Our opinions expressed above are subject to the following qualifications:

 

(a)        Our opinions in paragraphs 2 and 3 above are subject to the effect of any applicable bankruptcy, insolvency, reorganization, moratorium or similar laws affecting creditors’ rights generally (including without limitation all laws relating to fraudulent transfers).

 

(b)        Our opinions in paragraphs 2 and 3 above are also subject to the effect of general principles of equity, including without limitation concepts of materiality, reasonableness, good faith and fair dealing (regardless of whether considered in a proceeding in equity or at law).

 

(c)        Our opinions are limited to Generally Applicable Law, and we do not express any opinion herein concerning any other law.

 

This opinion letter is rendered to you in connection with the preparation and filing of the Registration Statement.

 

This opinion letter speaks only as of the date hereof.

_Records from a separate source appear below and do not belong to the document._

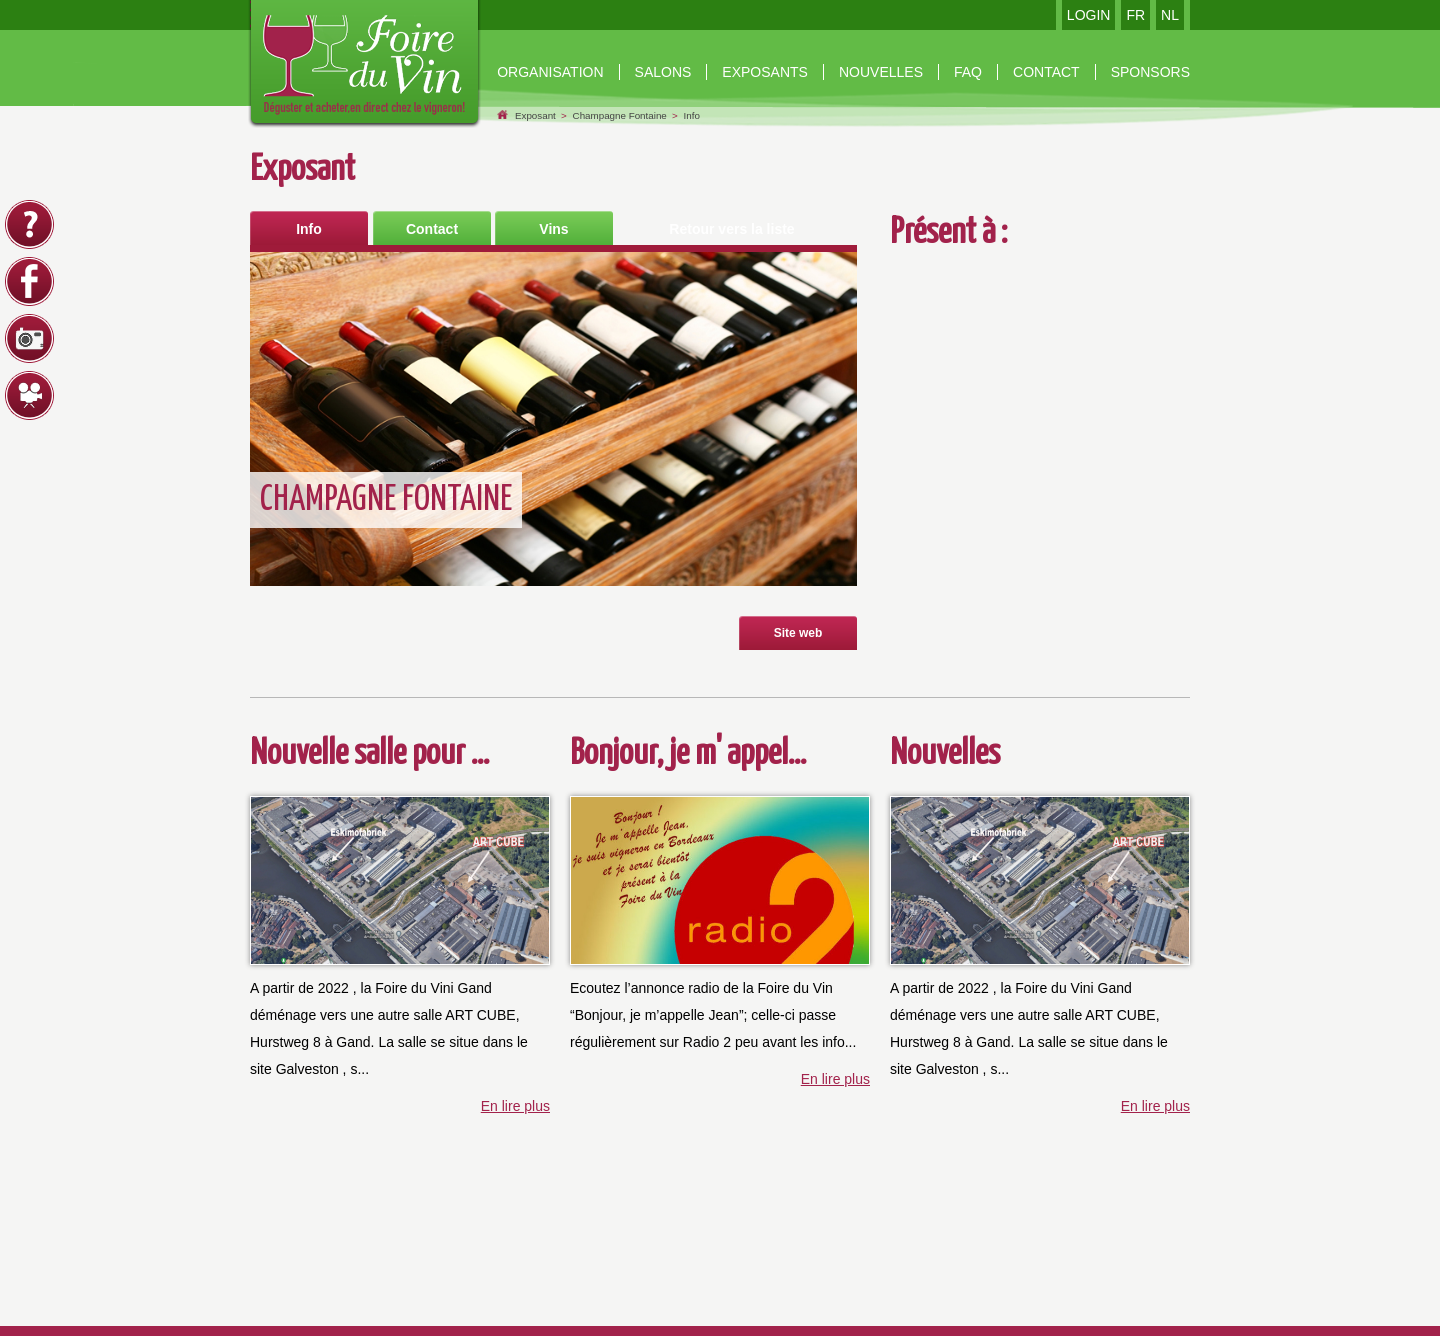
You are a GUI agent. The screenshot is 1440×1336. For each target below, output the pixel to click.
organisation (550, 72)
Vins (553, 229)
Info (692, 115)
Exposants (765, 72)
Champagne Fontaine (620, 115)
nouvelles (881, 72)
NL (1170, 15)
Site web (798, 633)
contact (1046, 72)
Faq (968, 72)
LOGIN (1089, 15)
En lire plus (515, 1106)
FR (1135, 15)
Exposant (535, 115)
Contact (432, 229)
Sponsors (1150, 72)
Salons (663, 72)
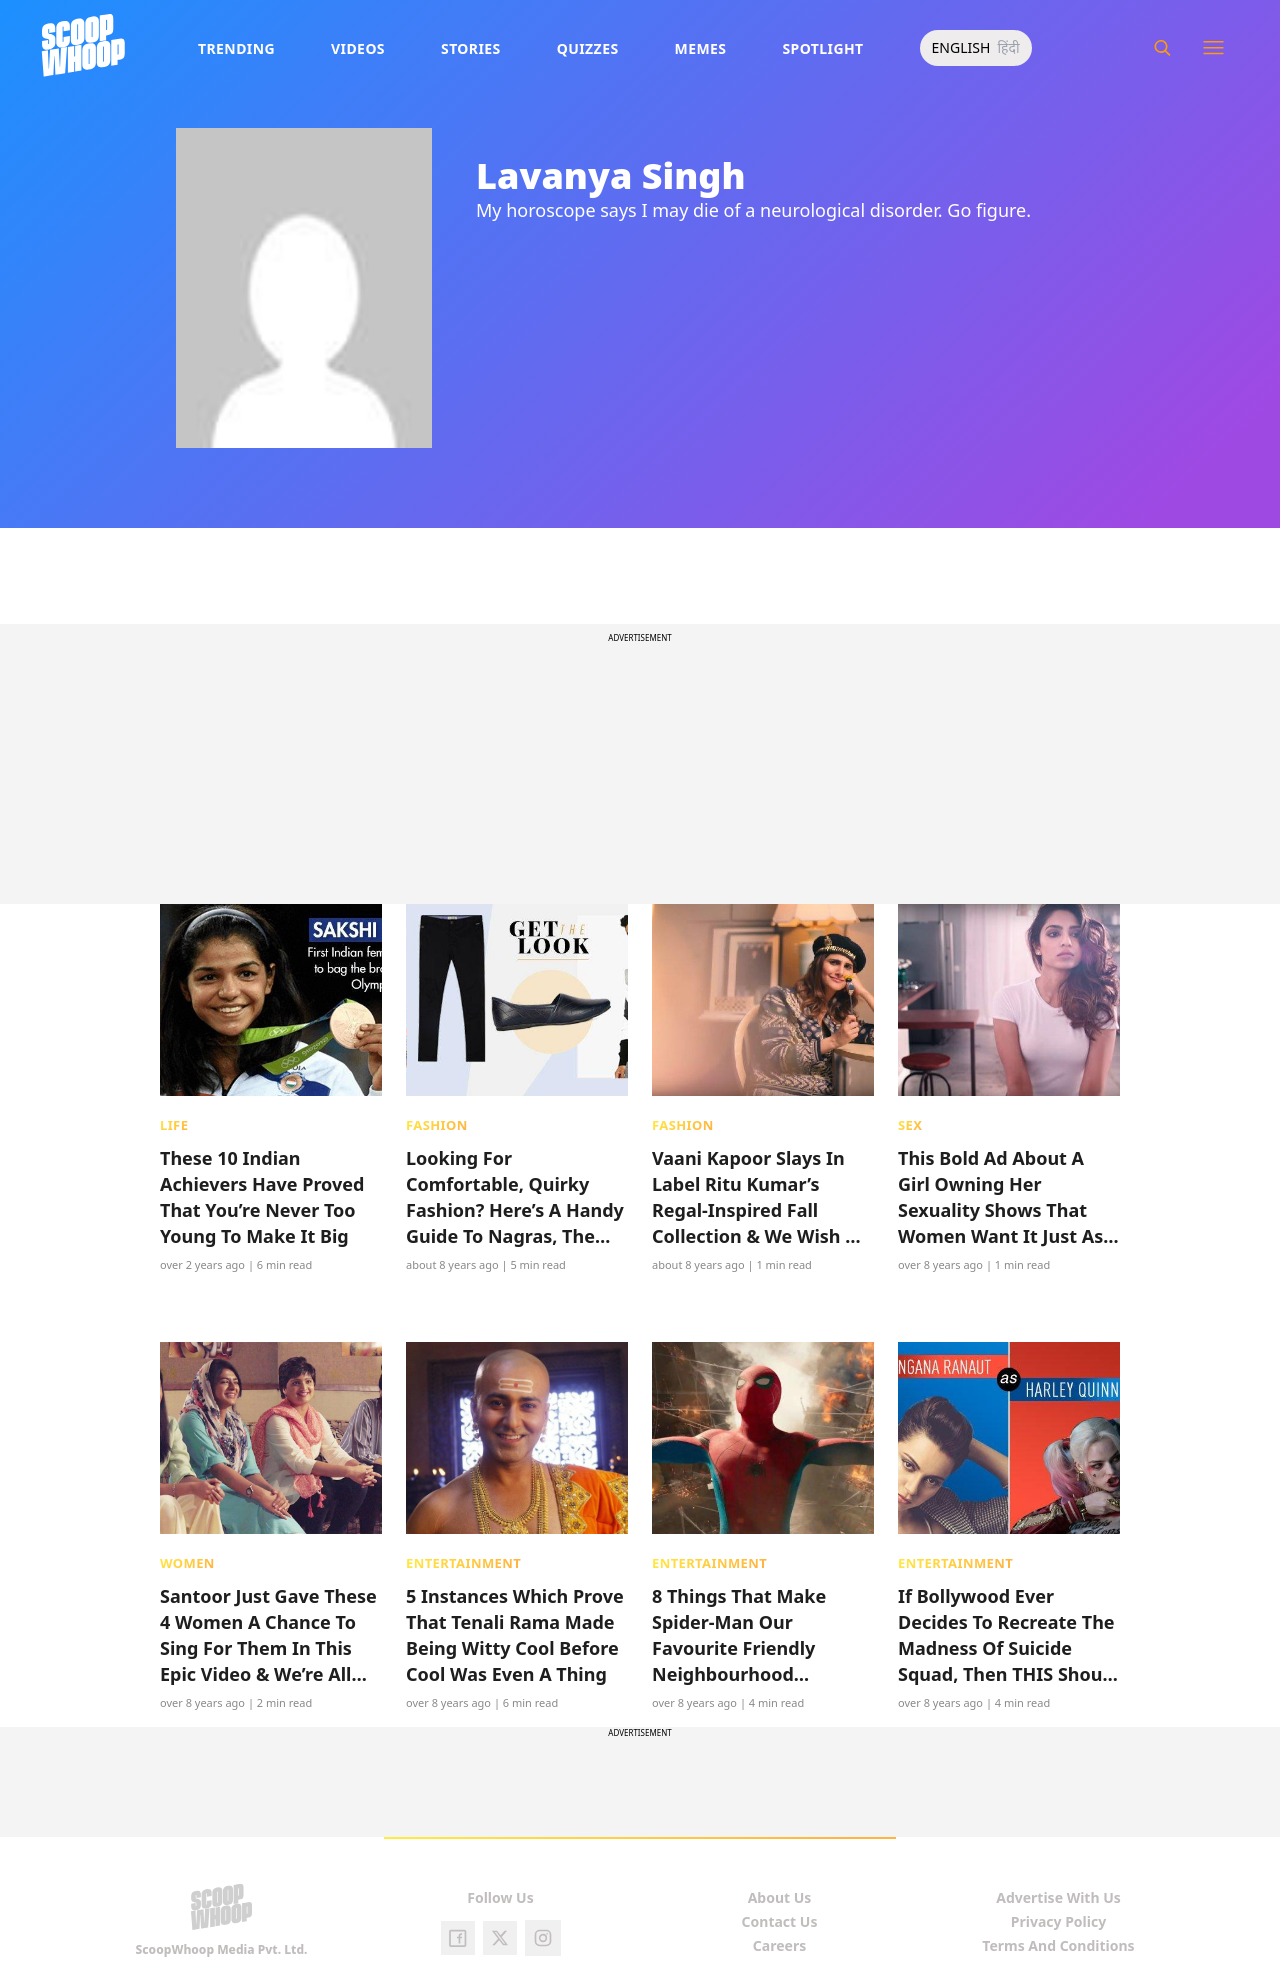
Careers (779, 1945)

We expressly disclaim any responsibility to advise you of any development or circumstance of any kind, including any change of law or fact, that may occur after the date of this opinion letter that might affect the opinions expressed therein.

 

We hereby consent to the filing of this opinion letter as an exhibit to the Registration Statement and to the use of our name under the heading “Legal Matters” in the Prospectus.  In giving this consent, we do not hereby admit that we are in the category of persons whose consent is required under Section 7 of the Securities Act or the rules and regulations of the Commission promulgated thereunder.